I hope this will end some of the rumours/opinions of me that seem to be floating around. I’m a little bit miffed that I need to ‘air my dirty laundry’ and justify my decisions and actions but I have. I think what bothered me the most, was that the people ‘talking’ haven’t seen or been in my life in well over 10 years so making judgments really wasn’t fair since they have no clue to what I’ve been through or am going through now.  Oh well, such is life,… Some will believe,… some will not,… let the opinions land where they may.

I’ve moved!

I was quite stunned to find when I tried to log into my  “Windows Live Space”  that my  “Blog”  was on, it no longer existed! Luckily, Word Press stepped in and allowed me to save all of my blog posts and just transfer them over to this NEW blog. So far I’m finding it all a bit confusing trying to set it all up but hopefully in time I’ll get used to it.

family home up for sale

I got a call from my brother tonight. I immediately started shaking and got quite upset because we don’t talk at all. So I thought it was “the call”. You know, the one where your told that your parent (in this case my Mom) has been taken to hospital or worse yet passed away. That would have been the one and only reason that would get my brother G*** to ever talk to me again. But luckily, that wasn’t the case. He was calling to say that our Mom was not doing well (this I already knew) and just couldn’t look after herself anymore. She had asked my brother to find her a retirement home and then take care of the selling of her home. This is actually good news. I have been very worried about her in that big house all on her own. Being in a retirement home will give her all the help she will need and she’ll be thoroughly looked after. I am grateful for this.
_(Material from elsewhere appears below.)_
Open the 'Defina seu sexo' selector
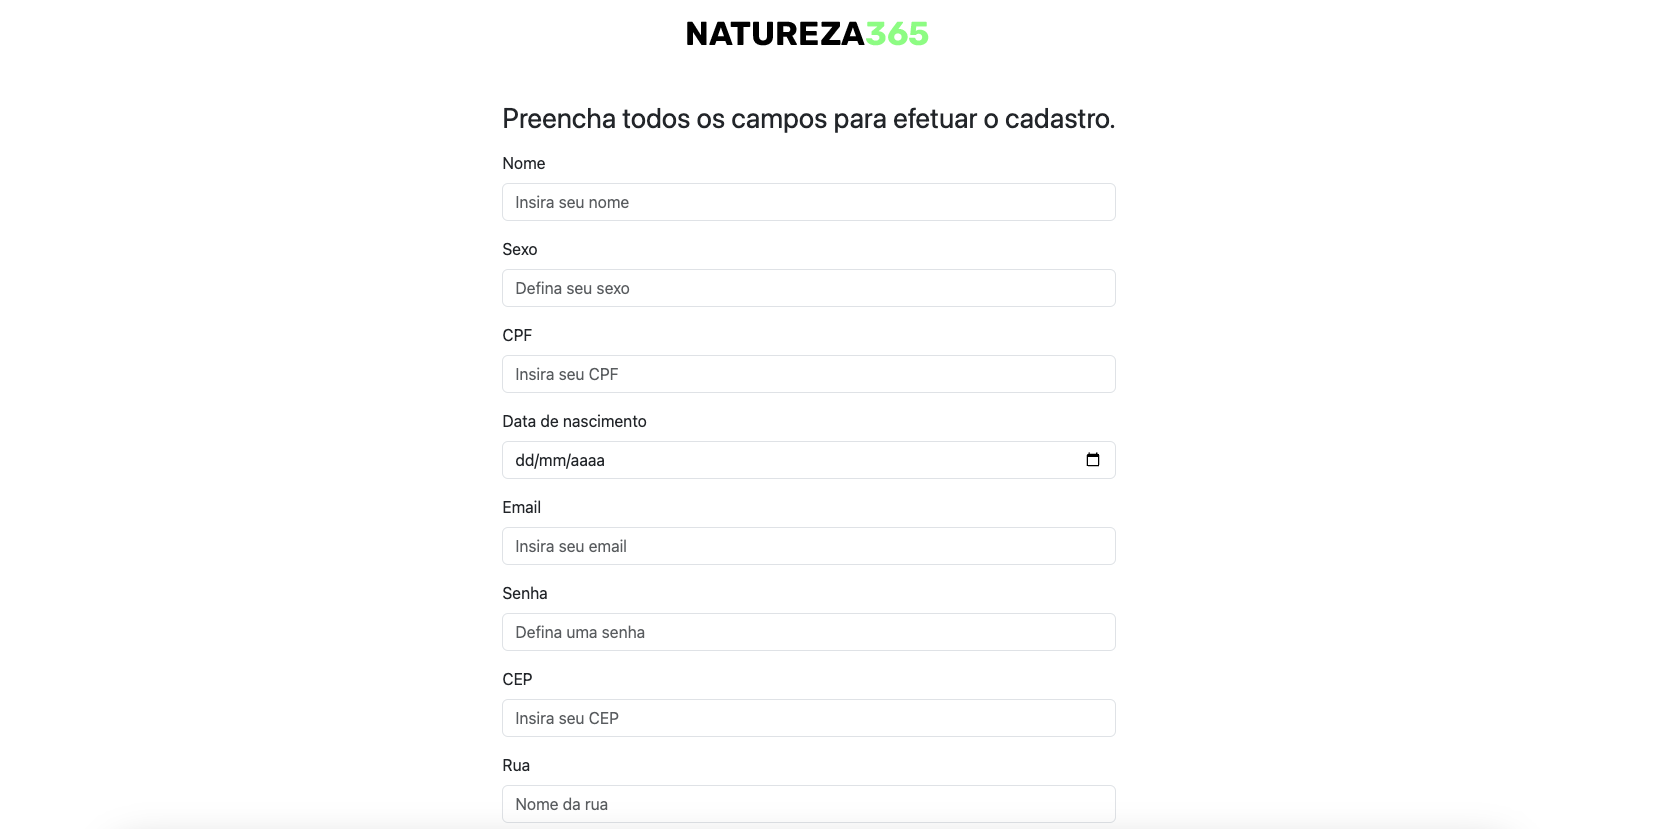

But I was upset however that I was the last to know,… again. Apparently this all took place a few weeks ago. No one told me. I’m probably just being selfish but it really made me feel left out of the family. I’m now finding out from friends that they already knew too. Their parents living on my Moms street they saw the for sale sign, etc,… so now I’m really feeling left out. I just don’t feel like I belong anywhere anymore. When your not even told your family home is up for sale then you really are out of the loop.

But that aside, because I probably really am being over sensitive,…. Hearing that this home is being sold really hit me hard. Who would think that selling the house I grew up in would upset me so badly? I think it has something to do with it being the only constant in my life when so much else around me was going wrong. When everyone, everything around me failed and/or left that house was always still there with my Mom in it. It was the one place I knew I could go if things got really, really bad. I don’t mean to live there,… I just mean to have a place to go to escape if only for a little bit. But now, that is gone. And if I’m to be honest and face facts, so too will my Mom be soon. When that happens I really will be a mess because aside from my daughters I have no one else. No husband, house, family, friends,… everyone has gone. Left out of my life. My Mom and my daughters are all I have left. Hayley lives at her Dads so it’s difficult to see her. (In Tottenham 300 km away) Michelle is now away at college so it’s really difficult to get out there to see her. (she’s been there since the beginning of September & I still haven’t managed to get out there – just too far of a drive 350 km away) Everyone is just so far away.

For 46 years my parents lived in that house in Brampton. They were always there for us. We had such a happy upbringing. So many great memories. Then in adulthood things started to fall apart for me. But my parents were always there – in that house – a sanctuary. My soft place to fall. And now that is being taken away. The one constant in my life I could always count on. A reminder that life doesn’t stand still. And that good things don’t last forever. It’s a sad day for me. A sad day indeed.